▶ [What the task requires]:
Extract every line between the one with "Image resolution: width=977" and the end of the entries, both included, word for word and free of pictures.

▶ [Records for this task]:

****************************************

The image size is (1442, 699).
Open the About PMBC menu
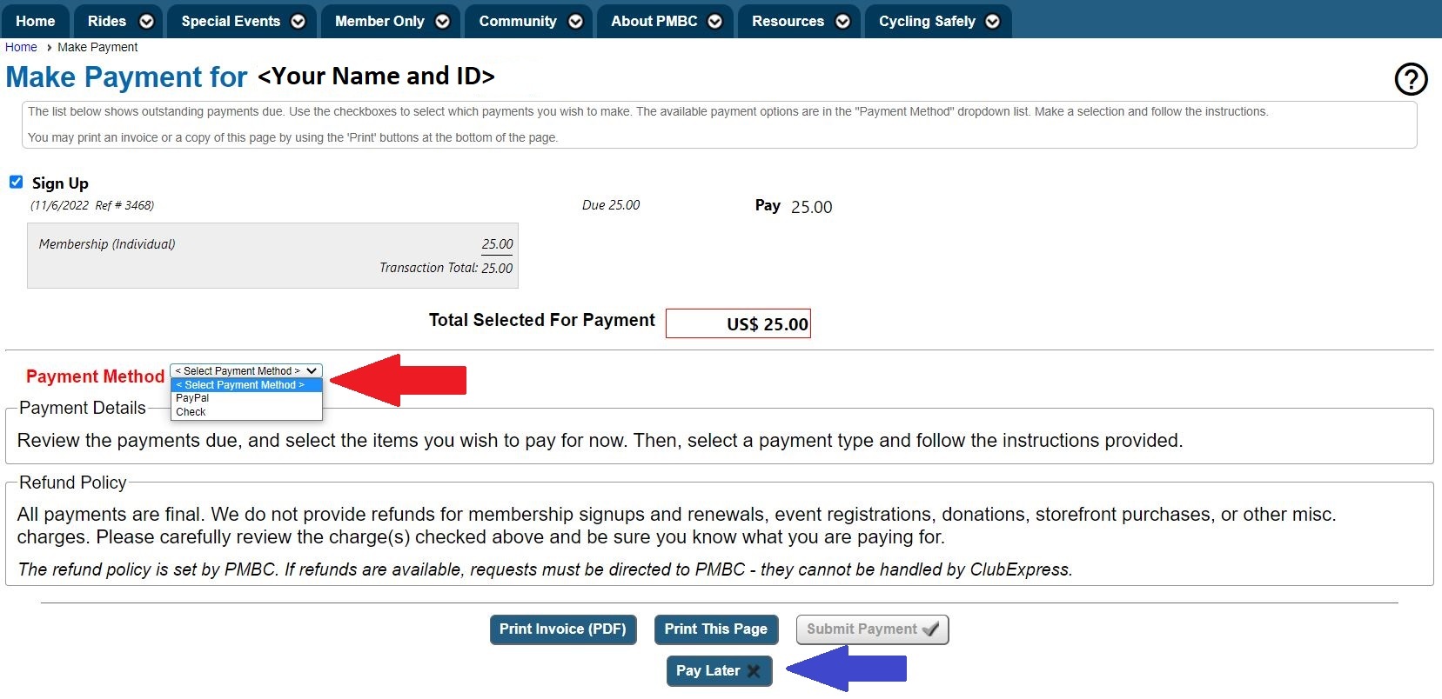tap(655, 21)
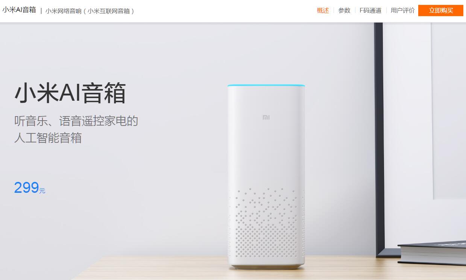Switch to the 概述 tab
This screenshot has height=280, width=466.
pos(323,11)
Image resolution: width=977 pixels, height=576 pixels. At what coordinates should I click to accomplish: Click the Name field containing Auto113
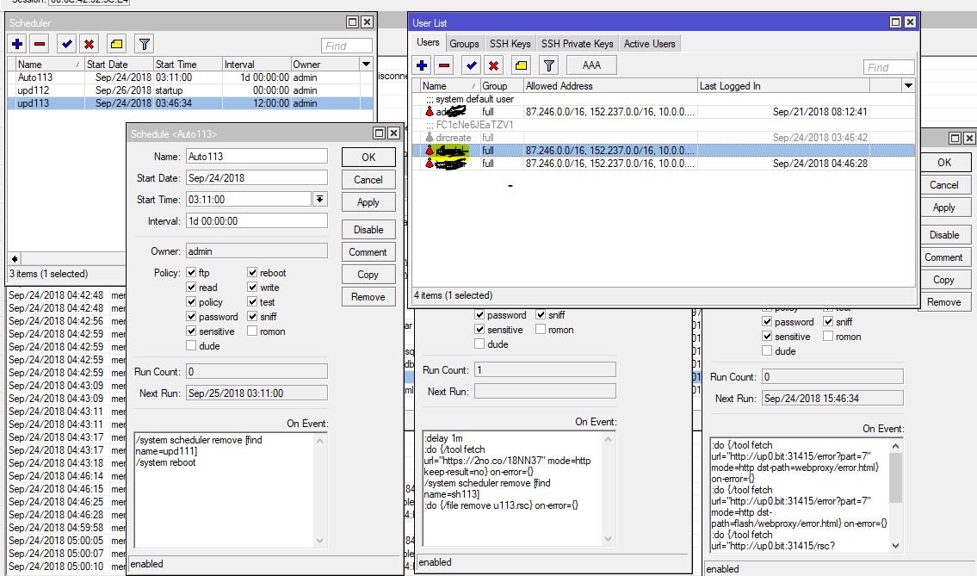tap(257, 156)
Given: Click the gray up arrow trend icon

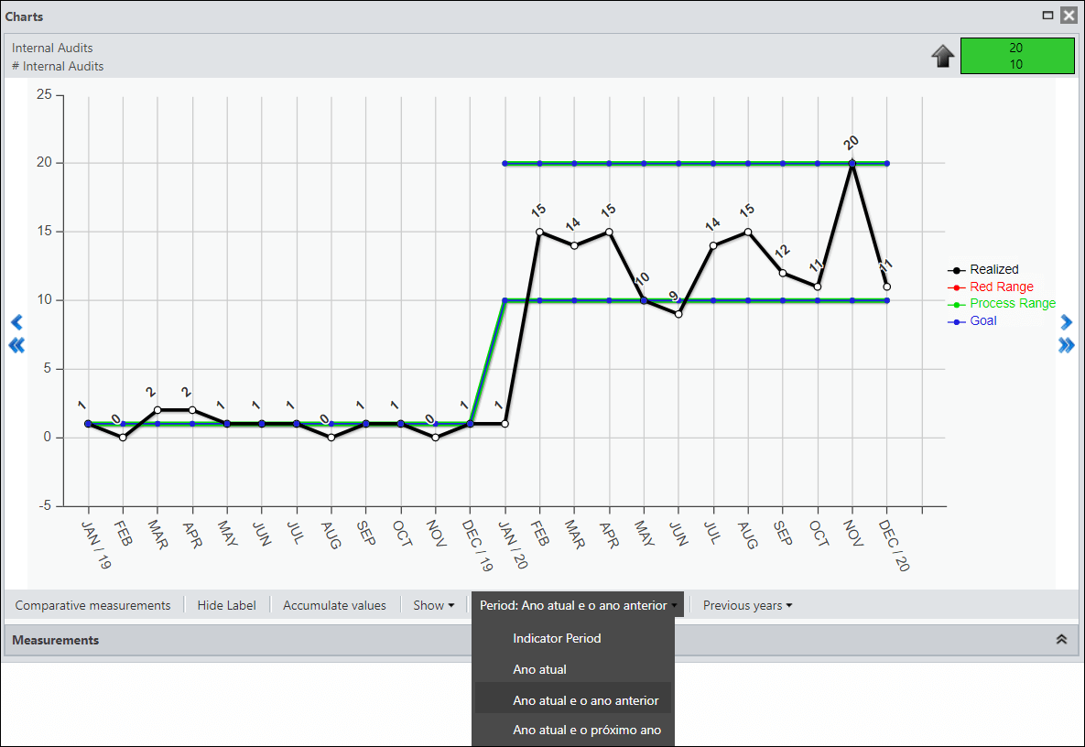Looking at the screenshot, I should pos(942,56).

****************************************

▶ [Output]:
Image resolution: width=977 pixels, height=576 pixels. At what coordinates should I click to accomplish: Click the Name field containing Auto113
tap(257, 156)
Given: Click the gray up arrow trend icon

Looking at the screenshot, I should pos(942,56).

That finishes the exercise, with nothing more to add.